Describing the current political context as being defined by the following three dimensions, "the stalemate in the peace negotiations...the political uncertainty arising out of the conflict between the President and the Prime Minister too...Christian and Catholic communities have been subjected to systematic violence unleashed on them by Sinhala-Buddhist extremist groups," he criticised SLFP-JVP MoU as "written in archaic political language of Sinhala Nationalism." He said the MoU contained a political agenda that is "not relevant to Sri Lanka's current realities and challenges."
Contrary to Prof.Uyangoda's position that the conflict must be viewed as a struggle between two nations, the MoU he says "looks at the minority grievances primarily from the limited perspective of discrimination." He concludes that "with such backward thinking, the alliance can hardly re-launch the stalled peace process in Sri Lanka...If she [Ms.Kumaratunge] is really committed to giving leadership to the next phase of the peace process, she will have to totally ignore, and go against, the MoU."

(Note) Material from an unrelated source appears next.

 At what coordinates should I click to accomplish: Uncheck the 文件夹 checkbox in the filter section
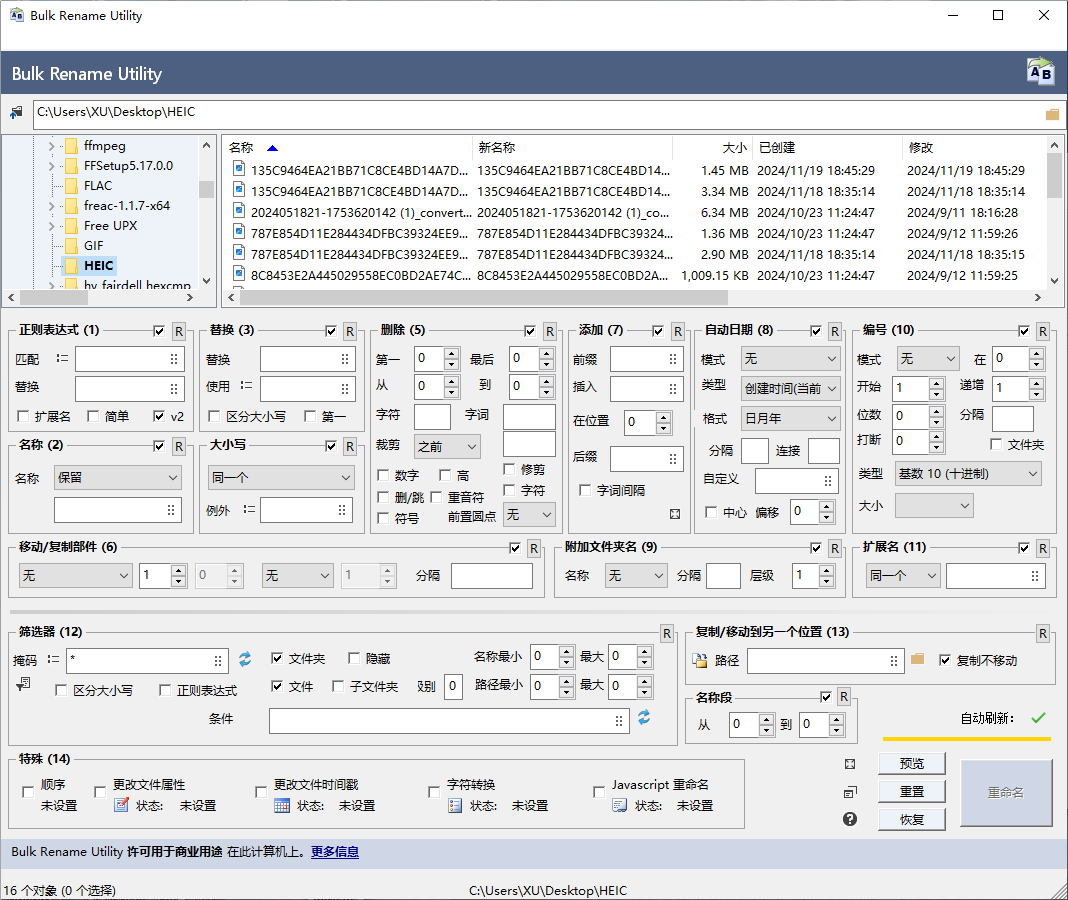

He describes the Sinhalas leadership as having "stale minds," and asserts that "...UNP, the SLFP and the JVP, separately or collectively, do not offer the Sri Lankan people a political leadership with any exciting vision or capacity for fresh political imagination and intervention."

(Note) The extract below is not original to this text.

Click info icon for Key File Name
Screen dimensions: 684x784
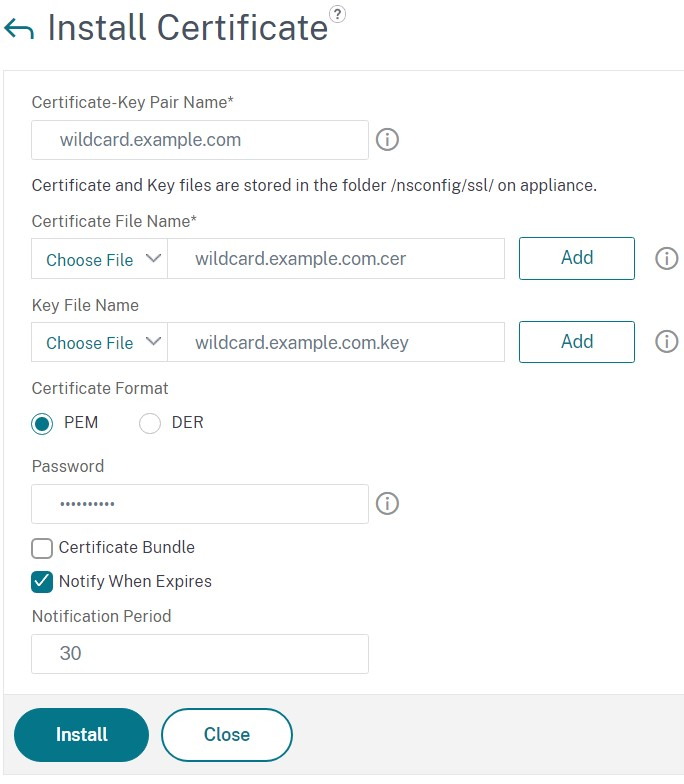(x=666, y=342)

Prof.Uyangoda concludes that because of the ethnic polarization and electoral reality of having to seek coalition partners from smaller parties "the new coalition can hardly alter Sri Lanka's existing stalemate, even at an election." He adds that for Sri Lanka to prosper it "needs new alliances, new alignments of social and political forces, and fresh political initiatives." He cautions that such new alliances must be formed within a political framework that does not "take the political debate and agenda back several decades."
Prof. Uyangoda was one of the Marxist rebels who led the armed insurrection to capture state power in 1971. He was incarcerated for many years after the rebellion was ruthlessly crushed by Sri Lankan armed forces.